**Assignment**
Search the entries for the word "computer". Copy every line that holds it.

======

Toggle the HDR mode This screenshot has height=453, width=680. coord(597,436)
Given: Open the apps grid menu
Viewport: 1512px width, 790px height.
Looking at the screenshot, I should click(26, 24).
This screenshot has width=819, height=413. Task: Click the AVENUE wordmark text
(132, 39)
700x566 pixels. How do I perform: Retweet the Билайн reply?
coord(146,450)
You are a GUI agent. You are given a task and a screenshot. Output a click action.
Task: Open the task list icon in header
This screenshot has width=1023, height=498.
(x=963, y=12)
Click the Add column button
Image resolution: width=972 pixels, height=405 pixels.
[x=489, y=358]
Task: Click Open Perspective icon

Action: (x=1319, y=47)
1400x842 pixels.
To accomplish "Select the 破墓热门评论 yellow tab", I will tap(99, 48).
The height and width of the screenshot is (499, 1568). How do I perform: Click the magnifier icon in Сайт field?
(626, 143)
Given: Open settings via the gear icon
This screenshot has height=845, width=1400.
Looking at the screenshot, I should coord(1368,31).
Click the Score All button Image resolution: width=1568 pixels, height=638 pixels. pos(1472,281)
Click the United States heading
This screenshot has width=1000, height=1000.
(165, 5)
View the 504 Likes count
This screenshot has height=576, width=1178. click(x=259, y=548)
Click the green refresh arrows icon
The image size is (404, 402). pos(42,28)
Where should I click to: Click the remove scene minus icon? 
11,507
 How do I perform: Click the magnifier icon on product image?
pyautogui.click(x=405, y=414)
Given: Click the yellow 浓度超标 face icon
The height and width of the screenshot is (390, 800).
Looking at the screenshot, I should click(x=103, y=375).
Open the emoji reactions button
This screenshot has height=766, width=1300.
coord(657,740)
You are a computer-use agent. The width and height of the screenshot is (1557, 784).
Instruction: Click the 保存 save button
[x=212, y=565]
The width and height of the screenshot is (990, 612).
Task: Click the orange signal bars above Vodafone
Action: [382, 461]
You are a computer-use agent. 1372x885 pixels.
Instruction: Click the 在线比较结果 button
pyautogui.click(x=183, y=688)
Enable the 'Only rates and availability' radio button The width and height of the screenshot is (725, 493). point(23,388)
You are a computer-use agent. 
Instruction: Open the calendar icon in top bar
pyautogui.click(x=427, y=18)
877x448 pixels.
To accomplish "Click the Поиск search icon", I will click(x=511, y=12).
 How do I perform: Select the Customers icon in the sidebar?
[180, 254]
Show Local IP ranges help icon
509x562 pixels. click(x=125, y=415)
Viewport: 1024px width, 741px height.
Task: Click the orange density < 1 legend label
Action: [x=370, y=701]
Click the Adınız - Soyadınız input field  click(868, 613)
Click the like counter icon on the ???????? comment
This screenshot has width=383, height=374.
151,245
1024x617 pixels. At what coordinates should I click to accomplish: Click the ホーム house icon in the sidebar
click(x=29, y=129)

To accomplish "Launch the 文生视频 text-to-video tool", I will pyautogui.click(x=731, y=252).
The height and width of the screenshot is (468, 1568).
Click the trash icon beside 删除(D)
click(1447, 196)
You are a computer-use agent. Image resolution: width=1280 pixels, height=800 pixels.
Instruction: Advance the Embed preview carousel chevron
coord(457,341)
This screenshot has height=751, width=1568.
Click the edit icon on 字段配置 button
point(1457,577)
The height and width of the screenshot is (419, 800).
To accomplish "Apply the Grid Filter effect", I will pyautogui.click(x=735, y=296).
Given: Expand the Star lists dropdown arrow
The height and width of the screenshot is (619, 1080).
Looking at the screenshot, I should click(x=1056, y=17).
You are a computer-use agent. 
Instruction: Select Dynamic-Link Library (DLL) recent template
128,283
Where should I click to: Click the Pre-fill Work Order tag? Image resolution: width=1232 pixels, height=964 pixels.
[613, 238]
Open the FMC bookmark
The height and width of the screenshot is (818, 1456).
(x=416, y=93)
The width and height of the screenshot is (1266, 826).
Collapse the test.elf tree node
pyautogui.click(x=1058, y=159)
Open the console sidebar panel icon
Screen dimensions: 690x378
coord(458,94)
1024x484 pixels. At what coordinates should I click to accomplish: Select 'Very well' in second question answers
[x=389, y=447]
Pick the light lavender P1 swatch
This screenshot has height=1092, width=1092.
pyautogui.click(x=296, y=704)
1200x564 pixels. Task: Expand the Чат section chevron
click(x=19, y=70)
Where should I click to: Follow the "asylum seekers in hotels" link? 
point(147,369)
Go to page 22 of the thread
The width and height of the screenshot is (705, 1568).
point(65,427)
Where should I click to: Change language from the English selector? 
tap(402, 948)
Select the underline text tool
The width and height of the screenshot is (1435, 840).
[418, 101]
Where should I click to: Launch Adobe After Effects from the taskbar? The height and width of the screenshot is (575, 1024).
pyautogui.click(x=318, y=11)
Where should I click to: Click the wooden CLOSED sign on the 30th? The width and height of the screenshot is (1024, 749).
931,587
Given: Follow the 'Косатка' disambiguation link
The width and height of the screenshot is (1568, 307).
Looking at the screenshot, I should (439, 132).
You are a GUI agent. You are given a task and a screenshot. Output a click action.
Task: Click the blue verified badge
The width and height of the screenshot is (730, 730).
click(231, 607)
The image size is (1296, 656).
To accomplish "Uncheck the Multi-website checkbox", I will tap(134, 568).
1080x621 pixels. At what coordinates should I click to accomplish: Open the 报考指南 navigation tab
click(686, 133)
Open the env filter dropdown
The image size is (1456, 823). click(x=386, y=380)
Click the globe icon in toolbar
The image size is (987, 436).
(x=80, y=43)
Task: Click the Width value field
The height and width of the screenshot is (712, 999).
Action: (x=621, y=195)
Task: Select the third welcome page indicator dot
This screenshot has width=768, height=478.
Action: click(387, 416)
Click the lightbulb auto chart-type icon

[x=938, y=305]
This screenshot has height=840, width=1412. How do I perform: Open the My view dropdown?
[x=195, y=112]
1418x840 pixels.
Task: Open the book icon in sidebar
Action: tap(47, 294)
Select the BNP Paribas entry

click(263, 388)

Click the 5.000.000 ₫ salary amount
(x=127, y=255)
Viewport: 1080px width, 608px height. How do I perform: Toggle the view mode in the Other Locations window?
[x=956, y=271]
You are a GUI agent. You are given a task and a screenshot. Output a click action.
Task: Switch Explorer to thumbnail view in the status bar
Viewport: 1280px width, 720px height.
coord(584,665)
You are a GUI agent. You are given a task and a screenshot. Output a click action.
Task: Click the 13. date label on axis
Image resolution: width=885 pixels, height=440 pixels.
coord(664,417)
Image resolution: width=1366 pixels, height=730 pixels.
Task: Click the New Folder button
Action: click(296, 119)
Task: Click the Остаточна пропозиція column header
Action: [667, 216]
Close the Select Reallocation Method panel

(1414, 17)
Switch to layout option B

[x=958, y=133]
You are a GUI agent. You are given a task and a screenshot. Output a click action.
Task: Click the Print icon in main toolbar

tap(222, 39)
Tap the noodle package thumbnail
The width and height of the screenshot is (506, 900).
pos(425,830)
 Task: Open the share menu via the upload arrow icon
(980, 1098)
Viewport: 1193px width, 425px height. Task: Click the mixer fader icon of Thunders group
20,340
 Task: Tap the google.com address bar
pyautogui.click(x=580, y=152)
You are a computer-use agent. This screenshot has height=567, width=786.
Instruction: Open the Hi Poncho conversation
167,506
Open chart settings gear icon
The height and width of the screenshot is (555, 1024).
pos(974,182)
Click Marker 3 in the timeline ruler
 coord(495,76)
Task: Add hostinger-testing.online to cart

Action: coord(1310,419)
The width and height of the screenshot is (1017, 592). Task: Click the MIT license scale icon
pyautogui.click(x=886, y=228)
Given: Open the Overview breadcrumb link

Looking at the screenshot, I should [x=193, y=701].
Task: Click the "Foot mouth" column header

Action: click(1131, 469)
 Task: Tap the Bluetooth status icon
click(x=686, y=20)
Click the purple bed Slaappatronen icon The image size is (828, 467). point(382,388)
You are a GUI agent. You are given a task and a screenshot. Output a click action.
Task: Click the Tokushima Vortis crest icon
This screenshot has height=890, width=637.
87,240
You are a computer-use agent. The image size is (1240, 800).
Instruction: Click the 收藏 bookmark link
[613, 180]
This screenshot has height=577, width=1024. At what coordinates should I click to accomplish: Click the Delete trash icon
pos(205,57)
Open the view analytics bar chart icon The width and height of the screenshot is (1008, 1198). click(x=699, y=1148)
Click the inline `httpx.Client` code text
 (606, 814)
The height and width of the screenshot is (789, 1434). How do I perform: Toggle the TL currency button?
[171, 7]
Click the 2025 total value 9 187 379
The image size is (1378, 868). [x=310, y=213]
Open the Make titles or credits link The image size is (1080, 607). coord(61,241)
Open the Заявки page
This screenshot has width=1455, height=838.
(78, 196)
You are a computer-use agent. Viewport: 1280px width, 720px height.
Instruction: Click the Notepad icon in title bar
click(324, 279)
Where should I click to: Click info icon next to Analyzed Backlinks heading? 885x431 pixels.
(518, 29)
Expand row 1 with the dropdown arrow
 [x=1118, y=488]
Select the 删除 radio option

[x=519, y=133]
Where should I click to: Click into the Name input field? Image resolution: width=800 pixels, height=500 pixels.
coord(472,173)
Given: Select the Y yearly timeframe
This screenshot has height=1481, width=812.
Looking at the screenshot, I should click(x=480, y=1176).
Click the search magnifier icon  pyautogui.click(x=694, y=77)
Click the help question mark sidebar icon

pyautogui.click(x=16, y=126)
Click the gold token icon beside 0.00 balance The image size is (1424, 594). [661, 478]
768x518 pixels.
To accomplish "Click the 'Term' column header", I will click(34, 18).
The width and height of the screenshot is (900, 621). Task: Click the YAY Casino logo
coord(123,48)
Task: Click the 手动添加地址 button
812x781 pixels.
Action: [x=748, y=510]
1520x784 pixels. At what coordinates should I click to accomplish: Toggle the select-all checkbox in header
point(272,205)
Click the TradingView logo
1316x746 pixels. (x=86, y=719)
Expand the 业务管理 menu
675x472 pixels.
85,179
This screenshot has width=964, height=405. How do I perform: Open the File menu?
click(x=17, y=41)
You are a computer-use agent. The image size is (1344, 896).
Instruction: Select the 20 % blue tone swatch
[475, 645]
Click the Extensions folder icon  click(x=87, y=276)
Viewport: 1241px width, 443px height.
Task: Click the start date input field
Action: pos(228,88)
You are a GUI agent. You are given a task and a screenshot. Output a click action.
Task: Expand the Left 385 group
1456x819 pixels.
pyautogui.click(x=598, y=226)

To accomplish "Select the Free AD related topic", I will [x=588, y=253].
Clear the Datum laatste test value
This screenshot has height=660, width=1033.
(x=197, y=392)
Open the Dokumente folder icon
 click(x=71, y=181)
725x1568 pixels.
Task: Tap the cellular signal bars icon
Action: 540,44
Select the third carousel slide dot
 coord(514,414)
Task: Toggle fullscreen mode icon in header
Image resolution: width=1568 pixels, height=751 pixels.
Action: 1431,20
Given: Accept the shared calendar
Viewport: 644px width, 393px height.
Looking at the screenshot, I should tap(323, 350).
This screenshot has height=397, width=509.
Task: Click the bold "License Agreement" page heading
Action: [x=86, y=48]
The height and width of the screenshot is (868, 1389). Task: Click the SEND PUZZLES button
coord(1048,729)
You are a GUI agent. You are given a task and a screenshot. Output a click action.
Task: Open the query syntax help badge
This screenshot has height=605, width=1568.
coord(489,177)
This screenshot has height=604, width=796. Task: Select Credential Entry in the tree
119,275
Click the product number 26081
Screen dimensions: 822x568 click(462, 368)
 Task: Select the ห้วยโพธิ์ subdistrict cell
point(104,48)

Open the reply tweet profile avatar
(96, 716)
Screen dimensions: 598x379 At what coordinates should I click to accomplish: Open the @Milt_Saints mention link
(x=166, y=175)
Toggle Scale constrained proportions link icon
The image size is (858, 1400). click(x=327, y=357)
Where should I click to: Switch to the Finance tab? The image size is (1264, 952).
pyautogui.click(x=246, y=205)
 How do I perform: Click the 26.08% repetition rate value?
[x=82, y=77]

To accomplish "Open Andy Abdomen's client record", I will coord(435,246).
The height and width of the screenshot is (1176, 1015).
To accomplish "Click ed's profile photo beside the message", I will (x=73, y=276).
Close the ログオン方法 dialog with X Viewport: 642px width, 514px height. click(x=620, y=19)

======

**Solution**
You are a computer-use agent. The width and height of the screenshot is (1557, 784).
You are a computer-use agent. 1372x885 pixels.
You are a computer-use agent. 
You are a computer-use agent. Image resolution: width=1280 pixels, height=800 pixels.
You are a computer-use agent. 
You are a computer-use agent. This screenshot has height=567, width=786.
You are a computer-use agent. The image size is (1240, 800).
You are a computer-use agent. Viewport: 1280px width, 720px height.
You are a computer-use agent. The image size is (1344, 896).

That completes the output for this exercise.